On 30 June 2013, the Eighth Amendment to the Act Against Restraints of Competition ("ARC") came into force in Germany. This reform introduces important changes to German merger control law and to the regulation of abuse of dominance. Business should take careful note of these changes for their M&A transactions and for their antitrust compliance programmes.
The principal changes are as follows.
The amendments in relation to merger control concern both substantive and procedural provisions of the law. Their aim is to reduce the differences between German and EU merger control and to enable a largely identical assessment of transactions at German and EU level. However, some of the particularities of German merger control remain unchanged, such as the requirement to notify the acquisition of minority interests and the acquisition of a competitively significant influence.
The amendments have introduced the so-called SIEC-Test (significant impediment to effective competition) to the assessment of transactions under German merger control law, which brings it into line with EU merger control law. The Federal Cartel Office will investigate whether mergers significantly impede effective competition and therefore require prohibition. The previous test, which considered whether a dominant market position had been created or strengthened, will remain a prime example of how a merger can significantly impede effective competition.

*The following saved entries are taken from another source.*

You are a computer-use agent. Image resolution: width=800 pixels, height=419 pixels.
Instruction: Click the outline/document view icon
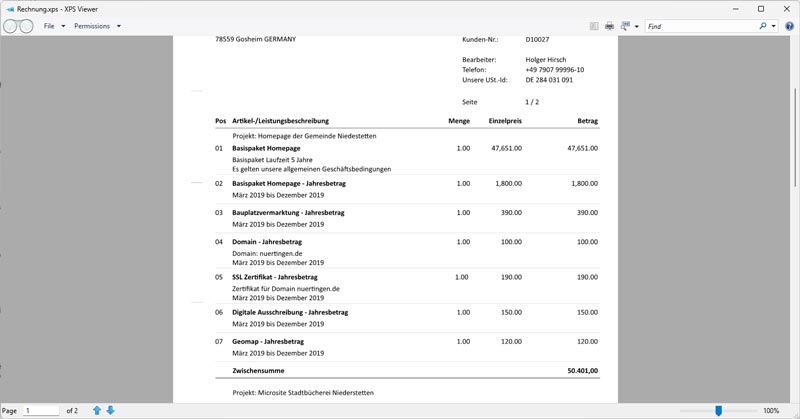(x=594, y=26)
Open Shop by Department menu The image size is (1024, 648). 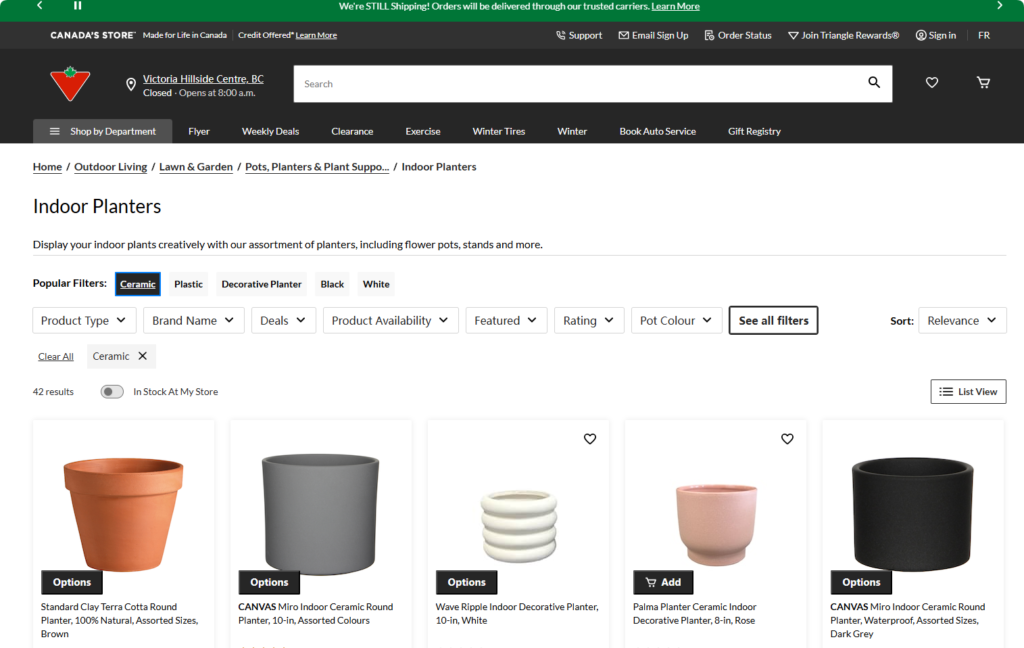pos(103,131)
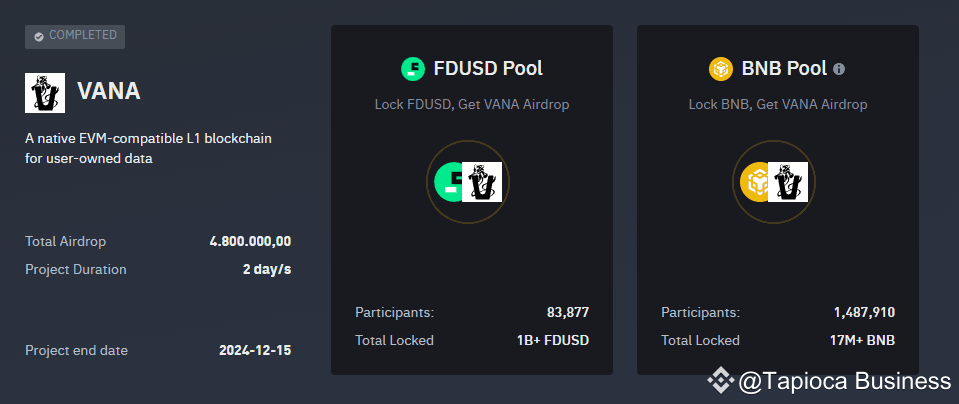Click the BNB pool participants count 1,487,910

pos(864,313)
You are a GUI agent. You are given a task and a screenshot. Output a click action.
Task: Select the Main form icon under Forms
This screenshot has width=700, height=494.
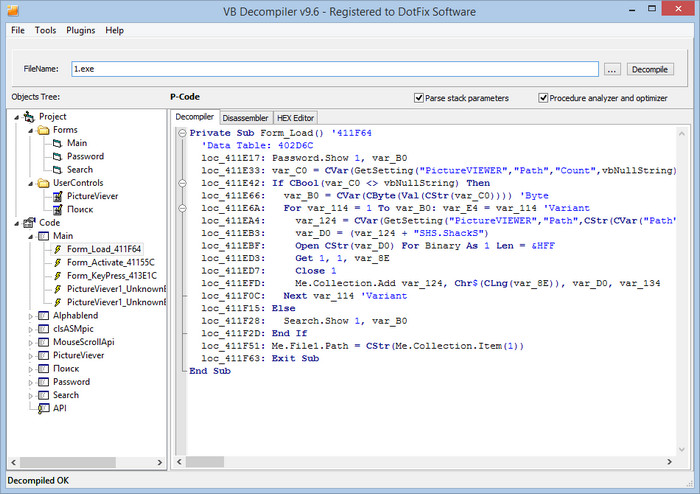click(58, 143)
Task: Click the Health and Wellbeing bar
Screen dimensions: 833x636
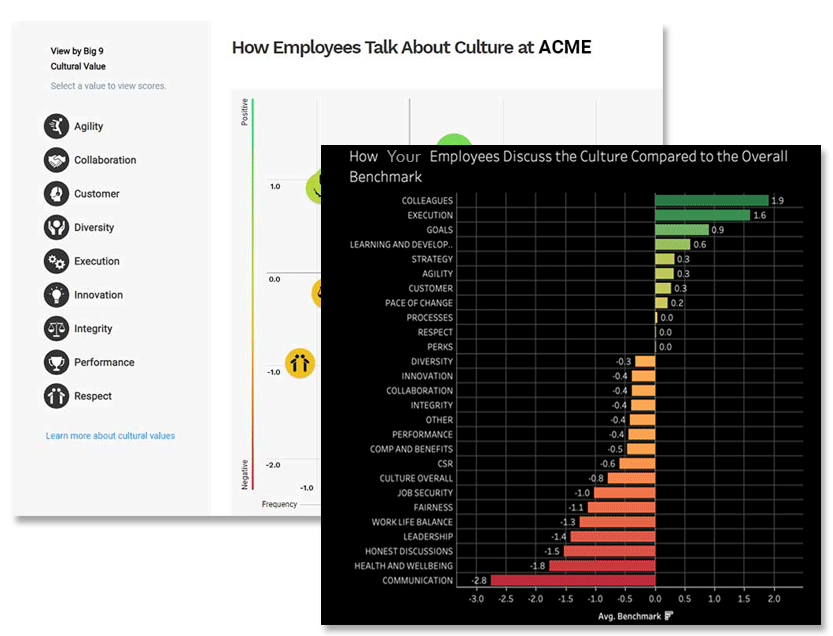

The majority of mergers will not be affected by this change. It is to be expected that the Federal Cartel Office will continue to base its decisions primarily on the market dominance test. Of more significance for the decision making practice going forward is the fact that in future market dominance will be presumed if the market share is 40 % or more (previously 33 %).
De minimis markets
Up to now, transactions which affected "de minimis markets" of minor macroeconomic importance did not have to be notified. This exception has now been made a material part of the merger control rules. In future, transactions, even if they affect minor markets will require notification, and the Federal Cartel Office will investigate whether the requirements of the de minimis market clause are fulfilled and the planned transaction can therefore be approved – without an examination of the competitive impact.
Press/statutory health insurance funds/mergers in the context of local district reforms
Mergers in the press sector will be facilitated by the Eighth Amendment. As the specific multiplier for the turnover calculation in the press sector is going to be reduced from 20 to 8, the turnover thresholds are now significantly higher.
In addition, the Eighth Amendment provides that, by way of exemption, certain mergers in the press sector cannot be prohibited if they involve a failing company.
In future, voluntary associations of health insurance funds will also be subject to merger control.
Mergers of public institutions which occur under local district reforms are on the other hand explicitly excluded from merger control.
In order to prevent companies avoiding a merger control filing by splitting larger transactions into several smaller staggered acquisitions, an aggregation rule has, similar to that under EU merger control law, been introduced. Under this rule, if two or more acquisitions take place between the same companies within a two-year period, they will be treated as a single merger if by so doing the turnover thresholds are met for the first time.
A clearance decision can now have behavioural remedies attached to it, as is the case under EU merger control law, provided that they are as suitable and effective as divestitures for eliminating the competition problem which has been identified. However, the condition remains that this procedure should not result in a permanent monitoring of conduct.
Further, the Eighth Amendment now makes it explicitly clear that a post-merger filing can lead to a rectification of the invalidity of implementation acts under civil law thus eliminating any legal uncertainties which existed so far.
A further alignment with EU merger control is the planned relaxation of the standstill obligation on the acquisition of shares by way of public bid, providing voting rights are not exercised. This makes German merger control more compatible with takeover bids and their special deadline regime.
The rules relating to abuse of dominance remain unchanged. The concept of fixed market share thresholds for the presumption of market dominance has been retained. However, as is the case in the field of merger control, the threshold has been increased to 40 %.
The revised version of the regulations on abuse of dominance should make the regulations simpler, user-friendlier and clearer. The substantive content of the regulations remains unchanged.
The provisional ban on so-called margin squeezes is permanently embedded in law.
The ban on the occasional sale of goods below cost price will be extended by a further five years for food.
The special price abuse regulation for dominant electricity and gas companies will also be prolonged.
With regard to procedural norms and powers it is worth noting that, in the context of the termination of an infringement, it is now regulated by law that the cartel authorities can intervene in the company assets (so-called structural measures) if the ban on cartels or abusive behaviour is infringed.
Furthermore, when the cartel authorities issue their order to terminate an infringement, they can also order the reimbursement of profit made as a result of anti-competitive behaviour.
The Eighth Amendment strengthens the position of consumer protection organisations which are granted standing and might be able to bring private antitrust litigation (except damages claims).
Finally, there are also some changes regarding fining proceedings.
The reform aims to close an enforcement gap on the question of legal succession in the Administrative Offences Act with a new rule in this Act. The rule makes it possible to impose a fine on the legal successor in the case that a company which has been fined undergoes certain prescribed changes of legal form.
In addition, a company's right to refuse testimony with regard to certain business or market related facts, which are of relevance when determining fines, has been limited.
Finally, the level of fines has been increased for legal entities and associations in cases involving a criminal law offence.